An Iroquois creation myth
America was never innocent. We popped our cherry on the boat over and looked back with no regrets. You can't ascribe our fall from grace to any single event or set of circumstances. You can't lose what you lacked at conception.
James Ellroy
Perhaps there has been, at some point in history, some great power whose elevation was exempt from the violent exploitation of other human bodies. If there has been, I have yet to discover it. But this banality of violence can never excuse America, because America makes no claim to the banal. America believes itself exceptional, the greatest and noblest nation ever to exist, a lone champion standing between the white city of democracy and the terrorists, despots, barbarians, and other enemies of civilization.
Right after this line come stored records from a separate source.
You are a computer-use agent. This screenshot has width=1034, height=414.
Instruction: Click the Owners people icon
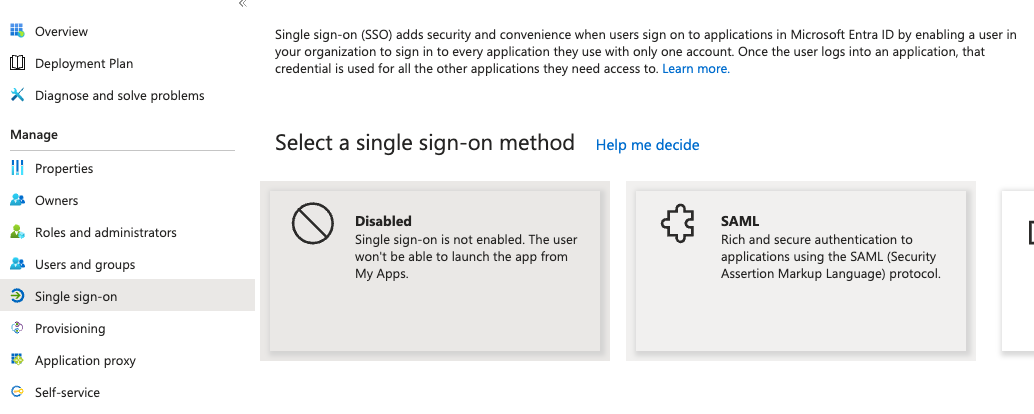pos(18,200)
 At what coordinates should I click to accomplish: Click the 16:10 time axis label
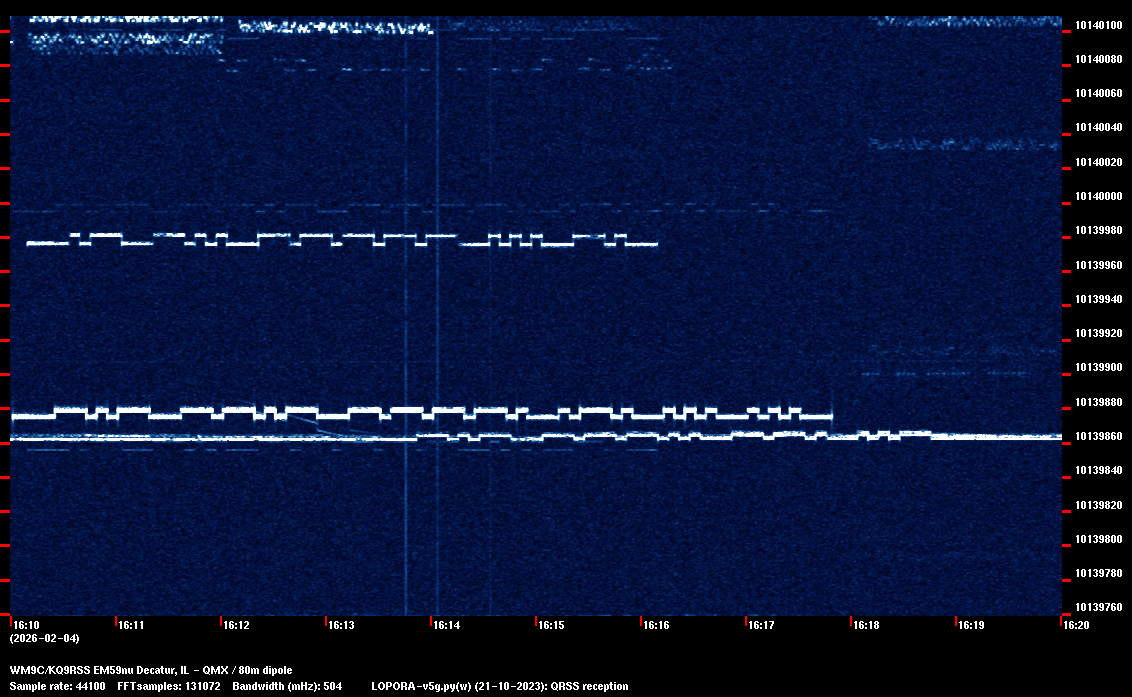[26, 625]
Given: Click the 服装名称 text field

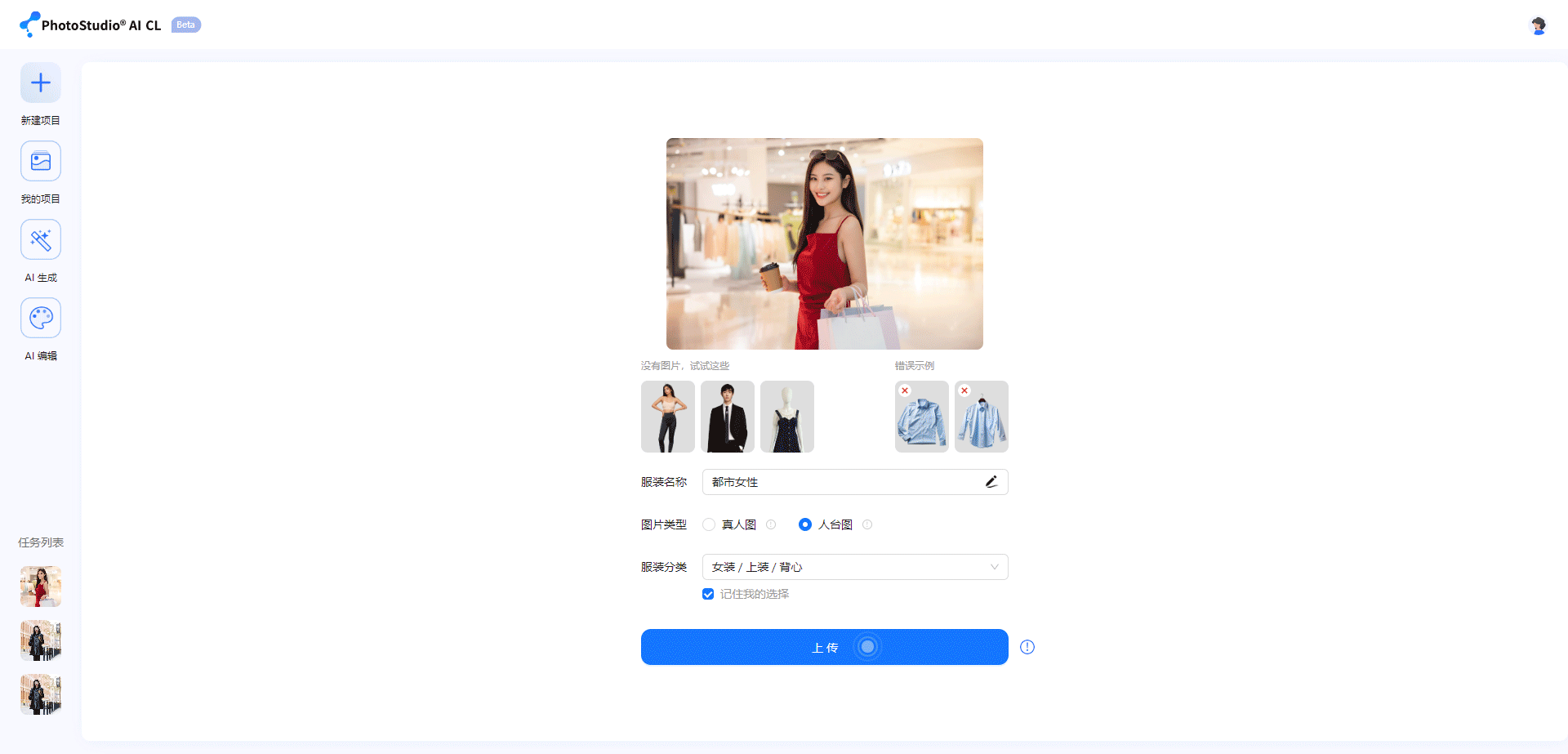Looking at the screenshot, I should coord(841,482).
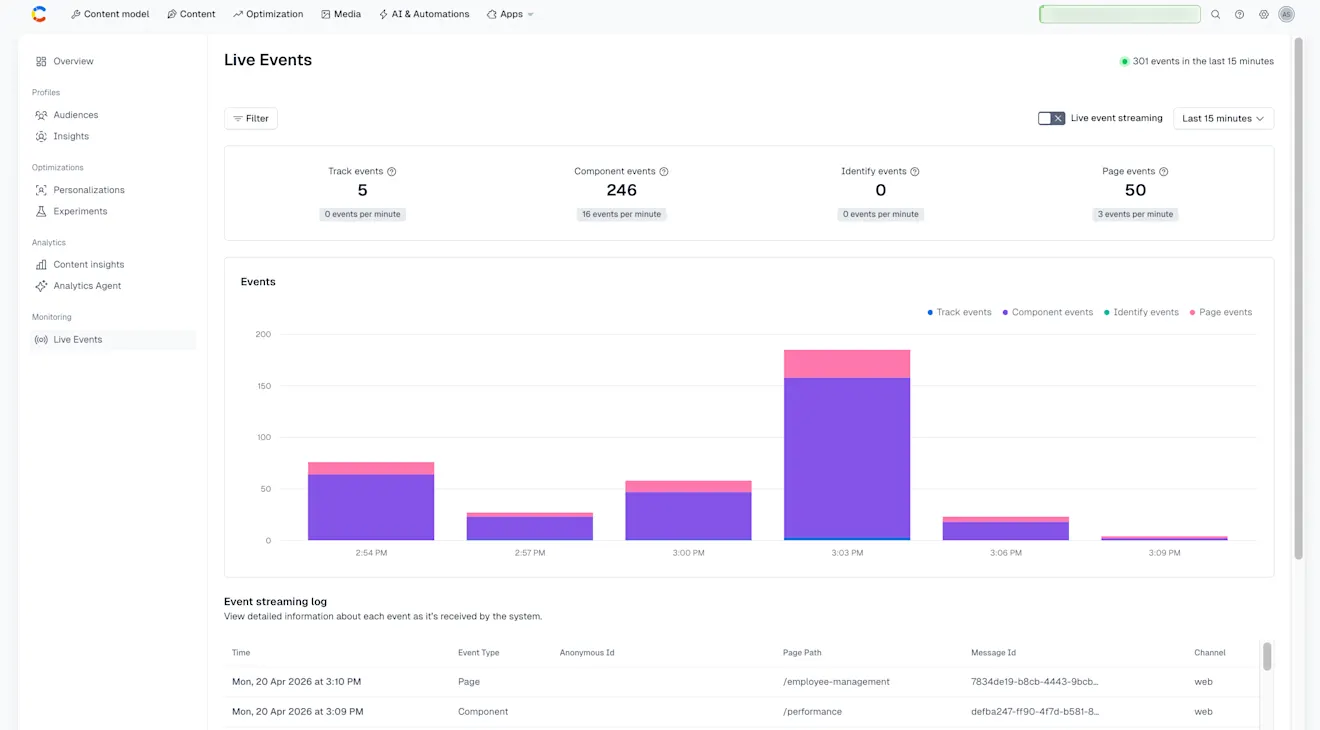
Task: Toggle Live event streaming switch
Action: 1051,117
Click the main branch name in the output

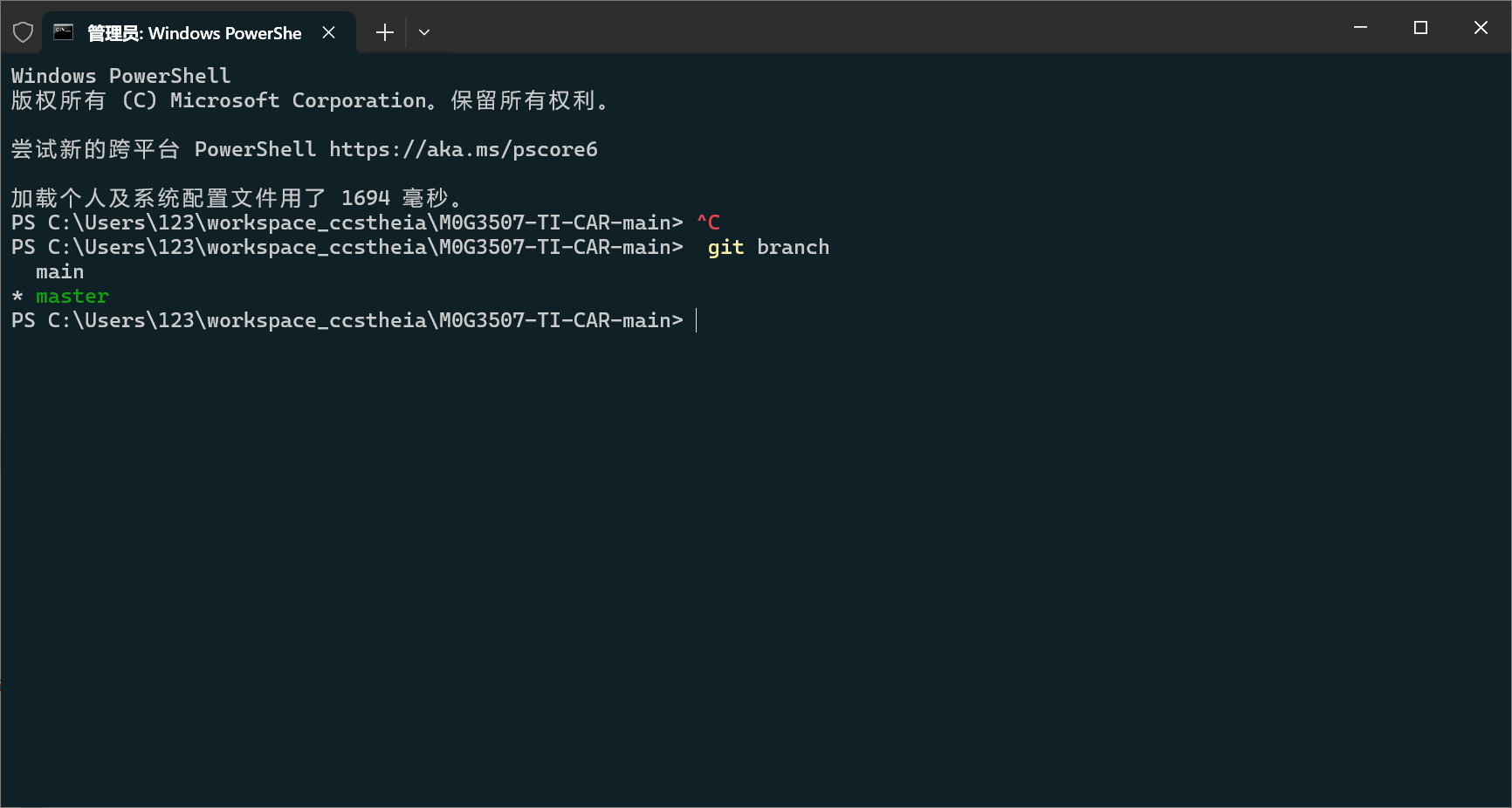[59, 272]
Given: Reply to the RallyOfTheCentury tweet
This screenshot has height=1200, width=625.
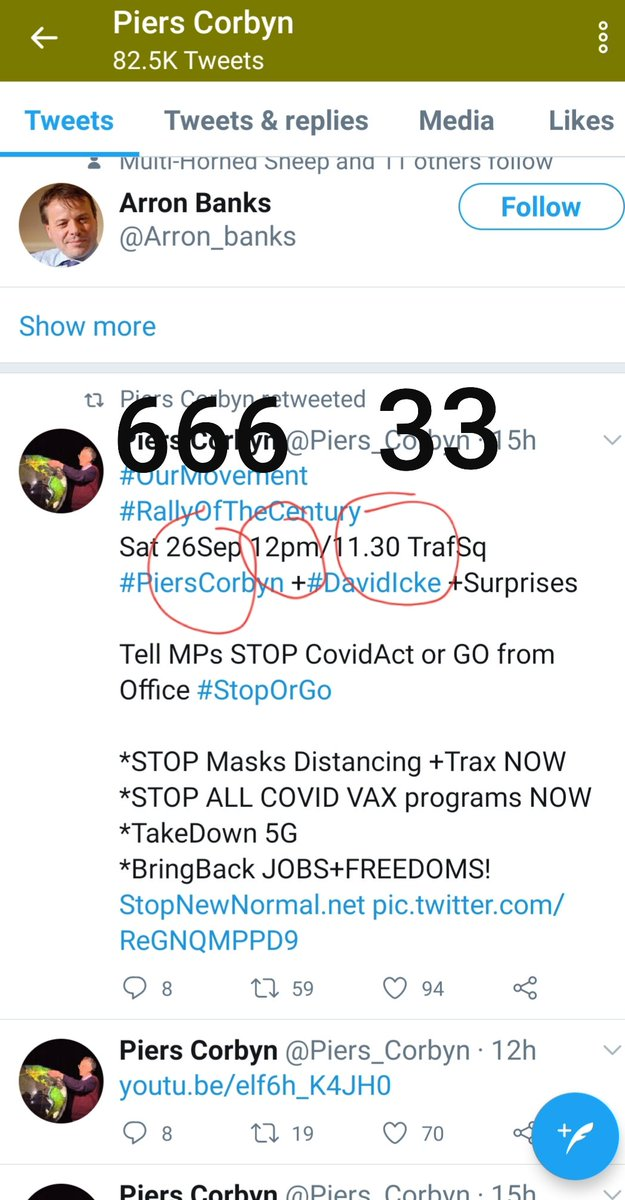Looking at the screenshot, I should [134, 989].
One cannot, at once, claim to be superhuman and then plead mortal error. I propose to take our countrymen's claims of American exceptionalism seriously, which is to say I propose subjecting our country to an exceptional moral standard. This is difficult because there exists, all around us, an apparatus urging us to accept American innocence at face value and not to inquire too much. And it is so easy to look away, to live with the fruits of our history and to ignore the great evil done in all of our names.
Ta-Nehisi Coates
American history is longer, larger, more various, more beautiful, and more terrible than anything anyone has ever said about it.